SELECTED EXCERPT -
↓
|My Dog's Scout Costume|
With Halloween quickly approaching, I just wanted to highlight some safety tips for our pets:
Bring your pets indoors—even if your pet is used to being outdoors, bring your cats and dogs indoors. Unfortunately, animals can be the target of pranks and teasing during Halloween, especially black cats.
Keep your pet in a safe room —little children and energetic teenagers dressed up as goblins, pirates, scarecrows or the Grim Reaper may be a bit too much for our furry friends, especially if they are on the fearful side. Sometimes, it is best to have our pets in a safe room (covered crate, a gated-off area or a back bedroom) with a stuffed Kong or bully stick. With the door constantly opening and closing, we want to make sure our pets do not accidentally run out the door. So, keeping them in a safe room will prevent accidental escapes.
Make sure your dog has an I.D. tag and is microchipped - during the holidays is when a lot of lost pets are turned into shelters. Pets can accidentally run out of the door either because of fear or someone carelessly leaving the door open. Microchipping has saved many pets lives and resulted in happy returns.
Make sure your dog knows how to "wait" behind the door or keep your dog on a leash - If your dog is going to be loose in your home (I prefer using a safe room), make sure he/she understands the cue for “waiting” behind the door and can handle seeing people in costumes. Keep your dog on a leash to prevent darting out the door. If he/she shows any signs of stress, anxiety, or aggression, put your dog in a safe room. Pet gates are another good option.
Keep your pet at home—Although it is tempting to have your dog go trick or treating with the kids, with so many strange looking people out and about, it can scare your dog. Your dog may panic and get loose or react negatively and nip a costumed stranger trying to pet him/her.
↑
PROVIDED MATERIAL -
↓
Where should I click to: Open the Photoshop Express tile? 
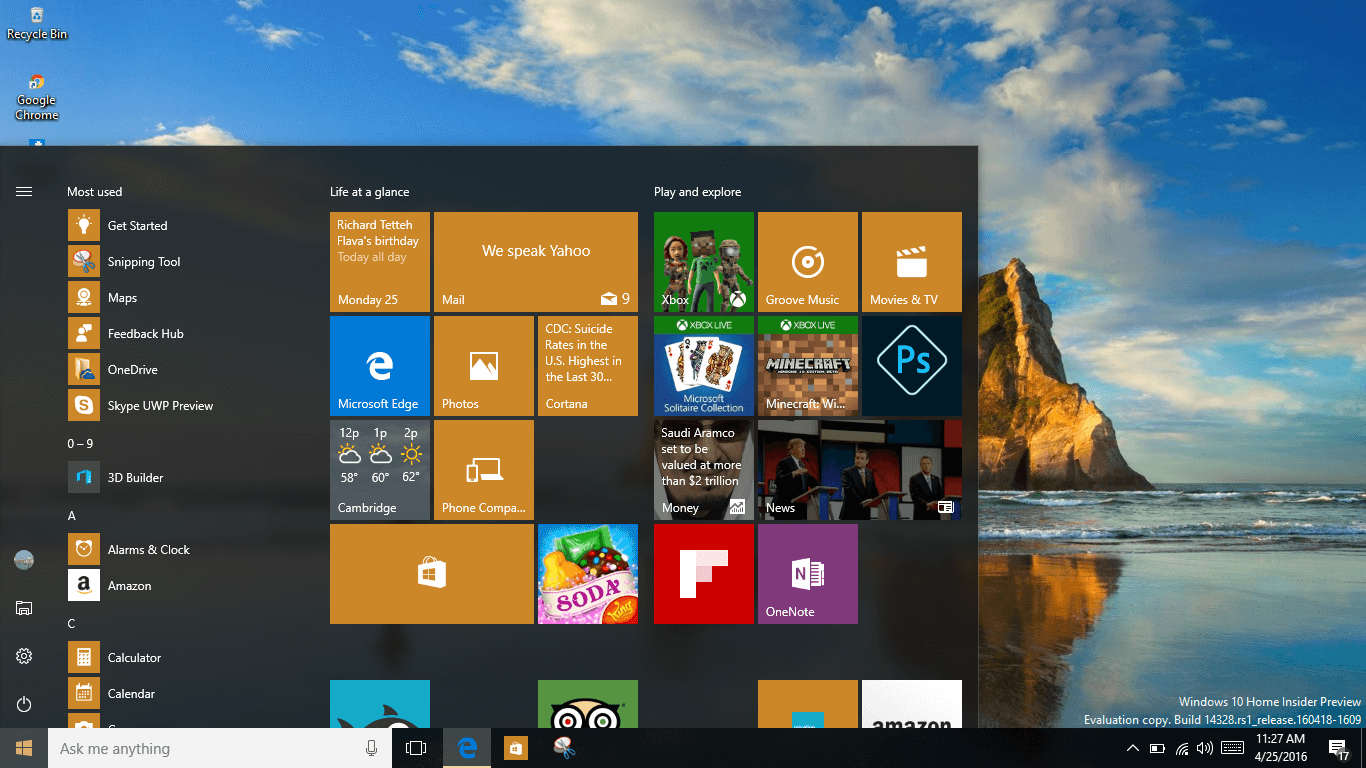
↑
↓
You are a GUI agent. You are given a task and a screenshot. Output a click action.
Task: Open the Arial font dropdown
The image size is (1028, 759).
↑
↓
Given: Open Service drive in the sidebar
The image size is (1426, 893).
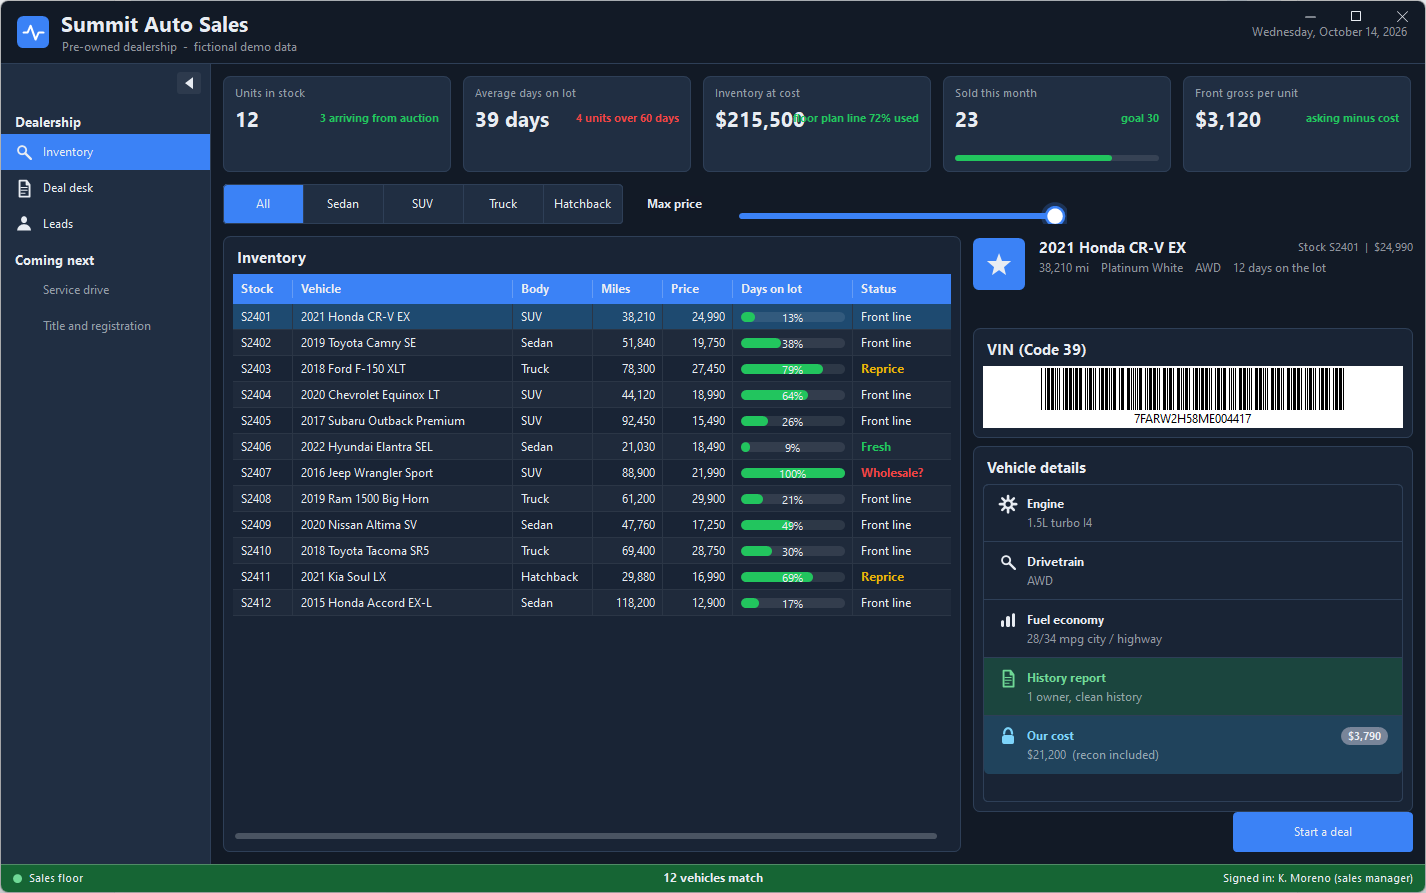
↑
PROBLEMS TO SOLVE -
a. In the pet safety tips, which animals are singled out as especially likely targets of pranks and teasing during Halloween?
b. Shorten the paragraph of the pet safety tips that begins "Keep your pet in a safe room" into a bulleted list that keeps its main facts.
c. Print the part of the pet safety tips starting with "Keep your pet at" and going on through "to pet him/her.".

ANSWERS FOR EACH ITEM -
a. Black cats.

b.
- Children and teenagers in costumes may overwhelm pets, especially fearful ones.
- A safe room can be a covered crate, a gated-off area or a back bedroom, with a stuffed Kong or bully stick.
- The door keeps opening and closing, so pets could accidentally run out.
- Keeping pets in a safe room prevents accidental escapes.

c.
Keep your pet at home—Although it is tempting to have your dog go trick or treating with the kids, with so many strange looking people out and about, it can scare your dog. Your dog may panic and get loose or react negatively and nip a costumed stranger trying to pet him/her.